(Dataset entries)
-*-

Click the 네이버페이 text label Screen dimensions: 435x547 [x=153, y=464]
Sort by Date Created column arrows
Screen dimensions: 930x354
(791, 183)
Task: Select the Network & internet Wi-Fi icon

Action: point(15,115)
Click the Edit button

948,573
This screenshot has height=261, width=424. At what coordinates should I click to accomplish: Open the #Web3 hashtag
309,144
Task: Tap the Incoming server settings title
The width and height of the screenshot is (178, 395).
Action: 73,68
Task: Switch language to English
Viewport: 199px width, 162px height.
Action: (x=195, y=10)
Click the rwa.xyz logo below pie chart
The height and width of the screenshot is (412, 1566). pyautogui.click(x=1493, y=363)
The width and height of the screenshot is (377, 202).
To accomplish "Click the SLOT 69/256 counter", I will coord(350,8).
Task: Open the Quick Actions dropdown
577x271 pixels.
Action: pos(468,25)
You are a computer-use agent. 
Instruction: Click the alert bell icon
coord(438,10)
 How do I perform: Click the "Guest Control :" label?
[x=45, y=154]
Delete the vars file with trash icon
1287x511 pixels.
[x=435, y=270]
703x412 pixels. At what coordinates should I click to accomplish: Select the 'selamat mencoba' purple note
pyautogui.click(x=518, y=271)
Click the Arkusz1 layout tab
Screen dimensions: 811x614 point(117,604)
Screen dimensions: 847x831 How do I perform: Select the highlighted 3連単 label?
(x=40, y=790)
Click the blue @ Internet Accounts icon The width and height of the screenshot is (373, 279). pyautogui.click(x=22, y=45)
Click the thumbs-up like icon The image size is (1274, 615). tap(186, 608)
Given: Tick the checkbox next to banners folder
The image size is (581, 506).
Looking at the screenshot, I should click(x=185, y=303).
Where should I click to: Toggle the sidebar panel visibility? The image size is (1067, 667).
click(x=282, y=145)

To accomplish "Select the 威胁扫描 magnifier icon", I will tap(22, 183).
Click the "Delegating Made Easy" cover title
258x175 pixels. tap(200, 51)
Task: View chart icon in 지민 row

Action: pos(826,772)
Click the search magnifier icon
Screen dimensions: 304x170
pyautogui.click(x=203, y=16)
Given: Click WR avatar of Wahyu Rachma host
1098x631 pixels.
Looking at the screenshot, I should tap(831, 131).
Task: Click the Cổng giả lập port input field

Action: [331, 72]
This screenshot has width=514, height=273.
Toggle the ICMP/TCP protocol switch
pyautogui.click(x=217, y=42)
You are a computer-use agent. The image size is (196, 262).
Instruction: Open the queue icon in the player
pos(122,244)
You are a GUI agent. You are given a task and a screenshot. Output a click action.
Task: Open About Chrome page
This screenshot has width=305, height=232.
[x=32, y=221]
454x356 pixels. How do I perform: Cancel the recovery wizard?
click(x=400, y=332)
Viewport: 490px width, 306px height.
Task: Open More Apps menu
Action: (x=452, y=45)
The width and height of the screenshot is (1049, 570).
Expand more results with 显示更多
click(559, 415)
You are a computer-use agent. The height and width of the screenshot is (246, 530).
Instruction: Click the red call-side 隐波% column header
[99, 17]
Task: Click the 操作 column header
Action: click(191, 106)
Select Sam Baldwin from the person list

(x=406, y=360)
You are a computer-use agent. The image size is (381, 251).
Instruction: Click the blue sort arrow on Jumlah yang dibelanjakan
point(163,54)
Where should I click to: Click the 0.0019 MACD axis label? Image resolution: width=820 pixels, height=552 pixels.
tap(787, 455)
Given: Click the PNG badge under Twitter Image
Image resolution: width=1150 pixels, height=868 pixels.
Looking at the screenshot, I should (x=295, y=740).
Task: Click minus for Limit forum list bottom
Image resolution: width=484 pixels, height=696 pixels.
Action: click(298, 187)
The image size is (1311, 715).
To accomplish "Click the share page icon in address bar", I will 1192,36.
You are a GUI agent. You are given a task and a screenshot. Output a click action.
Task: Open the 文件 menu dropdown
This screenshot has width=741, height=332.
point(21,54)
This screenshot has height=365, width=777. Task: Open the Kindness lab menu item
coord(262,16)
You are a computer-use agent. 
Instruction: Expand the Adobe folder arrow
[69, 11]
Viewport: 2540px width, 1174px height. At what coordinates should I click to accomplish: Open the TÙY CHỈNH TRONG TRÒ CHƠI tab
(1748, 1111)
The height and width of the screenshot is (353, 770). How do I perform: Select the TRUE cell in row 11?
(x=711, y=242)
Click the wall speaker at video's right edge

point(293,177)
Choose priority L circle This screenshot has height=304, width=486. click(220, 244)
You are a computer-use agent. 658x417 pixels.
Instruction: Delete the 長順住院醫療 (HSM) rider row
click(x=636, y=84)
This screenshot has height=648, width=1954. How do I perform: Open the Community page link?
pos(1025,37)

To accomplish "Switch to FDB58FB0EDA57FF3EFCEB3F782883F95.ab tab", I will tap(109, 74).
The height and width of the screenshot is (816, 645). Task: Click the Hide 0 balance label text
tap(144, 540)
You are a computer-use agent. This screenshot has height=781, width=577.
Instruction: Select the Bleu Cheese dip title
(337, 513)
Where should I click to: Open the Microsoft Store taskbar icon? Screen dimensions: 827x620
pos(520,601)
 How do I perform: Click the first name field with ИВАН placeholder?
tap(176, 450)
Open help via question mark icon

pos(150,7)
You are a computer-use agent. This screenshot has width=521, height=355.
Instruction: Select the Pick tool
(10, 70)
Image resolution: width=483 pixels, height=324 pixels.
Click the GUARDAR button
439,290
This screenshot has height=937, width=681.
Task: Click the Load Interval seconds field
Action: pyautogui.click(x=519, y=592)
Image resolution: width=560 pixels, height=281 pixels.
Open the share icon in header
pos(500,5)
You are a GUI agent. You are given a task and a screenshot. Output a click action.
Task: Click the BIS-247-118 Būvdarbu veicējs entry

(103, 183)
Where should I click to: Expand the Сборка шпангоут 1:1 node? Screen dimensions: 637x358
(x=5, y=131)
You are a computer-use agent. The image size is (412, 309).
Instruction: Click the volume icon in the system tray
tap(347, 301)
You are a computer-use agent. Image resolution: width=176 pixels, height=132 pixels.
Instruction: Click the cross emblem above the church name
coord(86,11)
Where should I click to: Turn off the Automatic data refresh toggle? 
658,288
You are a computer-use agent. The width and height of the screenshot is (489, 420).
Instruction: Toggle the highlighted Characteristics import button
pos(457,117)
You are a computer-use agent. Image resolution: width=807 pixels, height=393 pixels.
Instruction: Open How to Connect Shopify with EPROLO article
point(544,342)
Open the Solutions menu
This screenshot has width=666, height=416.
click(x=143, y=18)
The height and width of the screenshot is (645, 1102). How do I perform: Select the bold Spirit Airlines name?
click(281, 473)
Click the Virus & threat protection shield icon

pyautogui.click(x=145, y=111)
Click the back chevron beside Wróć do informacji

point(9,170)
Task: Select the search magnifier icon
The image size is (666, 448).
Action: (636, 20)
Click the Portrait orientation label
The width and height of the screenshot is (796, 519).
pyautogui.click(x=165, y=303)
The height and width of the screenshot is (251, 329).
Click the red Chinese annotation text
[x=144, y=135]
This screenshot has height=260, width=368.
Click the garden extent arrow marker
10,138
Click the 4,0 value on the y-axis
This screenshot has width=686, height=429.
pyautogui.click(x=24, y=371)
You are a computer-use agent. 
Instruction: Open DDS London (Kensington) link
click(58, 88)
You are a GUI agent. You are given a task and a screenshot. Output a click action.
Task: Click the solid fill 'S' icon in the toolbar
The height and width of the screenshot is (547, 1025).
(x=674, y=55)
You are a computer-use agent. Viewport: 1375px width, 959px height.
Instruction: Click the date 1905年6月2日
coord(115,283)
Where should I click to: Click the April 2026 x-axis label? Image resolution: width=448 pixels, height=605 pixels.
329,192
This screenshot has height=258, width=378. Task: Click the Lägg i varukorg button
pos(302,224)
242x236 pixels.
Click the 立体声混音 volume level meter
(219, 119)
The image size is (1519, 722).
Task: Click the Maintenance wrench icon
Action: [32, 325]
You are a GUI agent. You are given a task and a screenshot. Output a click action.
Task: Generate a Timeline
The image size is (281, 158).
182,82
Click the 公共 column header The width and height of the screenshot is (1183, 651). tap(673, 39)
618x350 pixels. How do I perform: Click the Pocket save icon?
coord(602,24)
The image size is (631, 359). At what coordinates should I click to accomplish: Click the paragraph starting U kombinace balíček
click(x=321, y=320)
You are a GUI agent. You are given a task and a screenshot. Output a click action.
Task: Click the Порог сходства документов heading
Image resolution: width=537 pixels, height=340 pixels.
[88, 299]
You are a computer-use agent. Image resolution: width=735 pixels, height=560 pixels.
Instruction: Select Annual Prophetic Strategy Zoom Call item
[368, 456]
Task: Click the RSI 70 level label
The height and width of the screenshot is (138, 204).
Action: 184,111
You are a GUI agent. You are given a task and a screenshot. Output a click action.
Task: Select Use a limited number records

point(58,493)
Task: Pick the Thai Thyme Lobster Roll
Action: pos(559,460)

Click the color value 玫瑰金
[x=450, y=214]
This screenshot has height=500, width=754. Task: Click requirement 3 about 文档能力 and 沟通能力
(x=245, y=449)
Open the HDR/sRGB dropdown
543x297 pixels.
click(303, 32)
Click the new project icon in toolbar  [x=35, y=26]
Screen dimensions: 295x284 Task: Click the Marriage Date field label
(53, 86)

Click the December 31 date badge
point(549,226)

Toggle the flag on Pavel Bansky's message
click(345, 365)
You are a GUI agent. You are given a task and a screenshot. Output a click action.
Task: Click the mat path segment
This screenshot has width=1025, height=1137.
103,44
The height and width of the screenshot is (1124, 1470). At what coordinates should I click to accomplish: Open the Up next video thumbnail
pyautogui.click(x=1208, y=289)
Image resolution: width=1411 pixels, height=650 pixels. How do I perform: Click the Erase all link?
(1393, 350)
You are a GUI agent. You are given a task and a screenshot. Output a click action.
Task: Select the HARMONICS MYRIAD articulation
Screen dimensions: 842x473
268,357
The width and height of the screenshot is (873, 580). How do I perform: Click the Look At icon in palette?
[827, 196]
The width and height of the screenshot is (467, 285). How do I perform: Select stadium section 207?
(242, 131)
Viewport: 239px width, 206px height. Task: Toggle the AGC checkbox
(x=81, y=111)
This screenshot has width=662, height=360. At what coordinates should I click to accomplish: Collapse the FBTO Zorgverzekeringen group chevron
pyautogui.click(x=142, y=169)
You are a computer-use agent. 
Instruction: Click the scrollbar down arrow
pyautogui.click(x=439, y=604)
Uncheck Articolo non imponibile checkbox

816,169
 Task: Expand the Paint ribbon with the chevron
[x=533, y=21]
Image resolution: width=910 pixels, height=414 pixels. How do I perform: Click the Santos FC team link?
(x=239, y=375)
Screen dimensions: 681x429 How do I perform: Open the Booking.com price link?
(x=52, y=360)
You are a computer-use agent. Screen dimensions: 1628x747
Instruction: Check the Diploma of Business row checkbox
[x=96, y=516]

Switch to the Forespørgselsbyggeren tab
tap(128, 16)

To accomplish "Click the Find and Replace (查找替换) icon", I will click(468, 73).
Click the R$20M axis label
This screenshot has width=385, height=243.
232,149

-*-

WORK REQUEST :: Determine the number of lines above that include the word "will"; the reply is that number only.

SOLUTION TO THIS TASK :: 5